Cierto día, me quedaba dormido de cansancio y deseaba dormir.
Me tendí en el lecho y el sueño me embargó.
Me pareció correr por un hermoso prado,
mientras cabalgaba sobre un caballo con silla y con bridas.
En el cinto llevaba una espada, en mi mano una lanza,
me ceñía unas armas, unas flechas y un arco.
Me pareció perseguir con tesón una cierva
que por momentos se detenía y, al instante, corría impetuosamente.
Comencé a correr por la mañana para ver si podía alcanzarla,
y corrí hasta que llegó el mediodía.
De pronto, la cierva se perdió de mi vista,
pero no sé decir ni cómo ni cuándo desapareció.
Entonces, dejé de correr, de darme prisa,
de perseguir a la incansable cierva y de cansar a mi caballo.
Andaba muy lentamente, caminaba despacio,
me sentía maravillado del mundo, de las flores y de su belleza.
Al atardecer, llegué al centro del prado
y encontré un árbol espléndido y me apeteció desmontar.
Desmonté junto al árbol y até mi caballo.
Me despojé de las armas y las colgué junto a mí.
El lugar en donde desmonté, quiero decir en donde estaba de pie,
era el centro del prado y estaba lleno de flores.
El árbol era tierno y tenía un denso follaje,
frutos en flor y manzanas aromáticas.
Y las incontables aves que anidaban en el árbol
gorjeaban cada una según su naturaleza y su armonía.
Y, por la hermosura del árbol, el encanto del lugar,
la melodía de las aves y el cansancio del día,
me eché a descansar como a la fuerza,
mientras contemplaba la alta cima del árbol.
Y me pareció ver una abeja en un panal
de miel cerosa, abundante y densa.
De pronto, me puse a escalarlo y se me apeteció el alimento,
pero la abeja, de lejos, me recibió con irritación.
Entonces, trepé por el árbol con enormes dificultades
y me detuve en el punto en que veía a la abeja.

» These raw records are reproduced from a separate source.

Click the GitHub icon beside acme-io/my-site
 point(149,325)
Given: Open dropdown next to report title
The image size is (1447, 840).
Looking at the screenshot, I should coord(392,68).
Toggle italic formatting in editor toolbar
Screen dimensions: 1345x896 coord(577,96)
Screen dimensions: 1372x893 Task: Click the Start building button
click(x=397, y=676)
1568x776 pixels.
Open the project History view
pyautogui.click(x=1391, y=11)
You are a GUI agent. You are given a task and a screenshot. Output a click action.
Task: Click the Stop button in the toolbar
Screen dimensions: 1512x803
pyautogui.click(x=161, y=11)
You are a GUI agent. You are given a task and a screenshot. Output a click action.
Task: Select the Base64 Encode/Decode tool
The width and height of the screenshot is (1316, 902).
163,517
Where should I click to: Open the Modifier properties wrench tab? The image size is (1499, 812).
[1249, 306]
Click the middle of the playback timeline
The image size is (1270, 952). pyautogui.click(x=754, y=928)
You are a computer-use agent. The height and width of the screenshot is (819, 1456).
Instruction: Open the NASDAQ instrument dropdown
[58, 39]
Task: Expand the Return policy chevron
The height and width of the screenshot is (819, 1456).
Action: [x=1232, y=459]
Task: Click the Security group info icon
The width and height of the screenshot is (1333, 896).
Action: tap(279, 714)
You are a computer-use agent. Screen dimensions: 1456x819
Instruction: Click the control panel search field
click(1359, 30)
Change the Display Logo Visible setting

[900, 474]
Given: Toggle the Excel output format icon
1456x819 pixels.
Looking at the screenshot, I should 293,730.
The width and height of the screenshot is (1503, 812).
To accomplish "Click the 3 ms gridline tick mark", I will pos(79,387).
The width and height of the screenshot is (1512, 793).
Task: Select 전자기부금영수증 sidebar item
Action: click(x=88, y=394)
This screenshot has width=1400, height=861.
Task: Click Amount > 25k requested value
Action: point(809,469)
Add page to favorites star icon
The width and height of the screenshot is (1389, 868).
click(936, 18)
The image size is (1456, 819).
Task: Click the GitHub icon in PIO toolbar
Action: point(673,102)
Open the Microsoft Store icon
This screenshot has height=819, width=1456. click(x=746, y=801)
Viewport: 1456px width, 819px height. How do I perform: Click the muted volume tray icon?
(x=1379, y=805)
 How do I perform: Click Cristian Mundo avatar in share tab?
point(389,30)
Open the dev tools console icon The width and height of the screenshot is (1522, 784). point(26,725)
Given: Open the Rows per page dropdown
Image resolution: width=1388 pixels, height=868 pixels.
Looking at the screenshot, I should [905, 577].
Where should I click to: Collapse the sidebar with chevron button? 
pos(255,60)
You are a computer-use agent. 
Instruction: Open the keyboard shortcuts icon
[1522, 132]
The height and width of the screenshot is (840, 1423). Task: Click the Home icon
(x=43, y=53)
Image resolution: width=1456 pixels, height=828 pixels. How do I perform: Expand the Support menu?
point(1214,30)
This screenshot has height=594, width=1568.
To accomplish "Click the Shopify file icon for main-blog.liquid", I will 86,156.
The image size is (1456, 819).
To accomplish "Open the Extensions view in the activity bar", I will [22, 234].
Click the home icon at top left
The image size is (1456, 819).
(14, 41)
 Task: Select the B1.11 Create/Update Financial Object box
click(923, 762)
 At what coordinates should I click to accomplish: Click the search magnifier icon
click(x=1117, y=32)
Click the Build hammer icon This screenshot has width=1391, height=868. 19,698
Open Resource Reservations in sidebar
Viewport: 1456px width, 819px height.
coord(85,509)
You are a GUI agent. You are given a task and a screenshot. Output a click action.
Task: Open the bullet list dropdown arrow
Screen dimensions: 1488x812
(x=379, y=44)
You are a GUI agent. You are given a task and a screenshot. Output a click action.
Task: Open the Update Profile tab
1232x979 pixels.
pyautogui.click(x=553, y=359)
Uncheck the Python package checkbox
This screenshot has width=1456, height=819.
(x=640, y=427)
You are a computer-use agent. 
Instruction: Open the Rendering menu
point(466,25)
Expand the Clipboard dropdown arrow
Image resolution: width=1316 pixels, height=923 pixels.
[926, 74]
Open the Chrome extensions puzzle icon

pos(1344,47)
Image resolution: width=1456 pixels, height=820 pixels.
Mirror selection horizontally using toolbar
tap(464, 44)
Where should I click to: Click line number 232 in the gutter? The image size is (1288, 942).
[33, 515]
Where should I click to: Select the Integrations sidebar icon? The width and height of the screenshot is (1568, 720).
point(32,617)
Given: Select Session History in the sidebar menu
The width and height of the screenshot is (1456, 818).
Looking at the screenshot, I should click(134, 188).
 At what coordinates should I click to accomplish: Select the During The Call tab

Extendí la mano, cogí un poco de cera, probé la miel
y mi pensamiento decía en mi interior: "Da a tu alma lo que desea".
Comía pero no me saciaba, devoraba pero seguía con hambre
y volvía a la comida, como un hambriento, una y otra vez.
Pero la abeja no dejaba de perseguirme continuamente
y el árbol, según vi, comenzó a agitarse,
a temblar repetidamente, a moverse y a parecer que se iba a derrumbar.
Dejé de comer y sentí miedo.
Miraba el árbol, las ramas en derredor
y volvía a mirarlo para ver quién lo estaba sacudiendo.
Y me pareció que dos ratones daban vueltas al árbol,
uno negro y otro blanco, y que roían con avidez su raíz.
Y tanto consiguieron, que se inclinó para caer
en donde la raíz ordenó a la copa que se pusiera.
Al verlo, me atemoricé, me apresuré a bajar,
pero, como la abeja en su comida, me quedé allí atrapado.
Y el árbol, que yo esperaba que permaneciese en el prado,
quedó al borde de un abismo y de un pozo oscuro.
Y me pareció que, al inclinarse, buscaba el abismo
y que el día desaparecía por completo y se hacía de noche.
En aquel instante, perdí la esperanza de mi salvación
y comprendí por fin a dónde iría a parar.
Vi un terrible dragón en el fondo del pozo
que bostezaba a la espera de que yo cayese hasta abajo.
Entonces, el árbol se cayó y me fui con él
mientras las aves salían volando y las abejas huían.
Y me pareció que caía en la boca del dragón
y que entraba en una tumba oscura, en la tierra, en el suelo tenebroso.
Allí, a donde fui a parar, en aquel lugar oscuro,
me pareció oír a una muchedumbre y alboroto de gente
que peleaban por mi llegada, que hablaban de mí.
Entre ellos se dio la orden de enviar a ver
quién había entrado en el Hades, quién había provocado el alboroto
y quién había abierto la puerta y había entrado sin su consentimiento.
Bergadís, incluido en Antología de la poesía griega. Desde el siglo XI hasta nuestros días (Ediciones Clásicas, Madrid, 1997, ed. de José Antonio Moreno Jurado).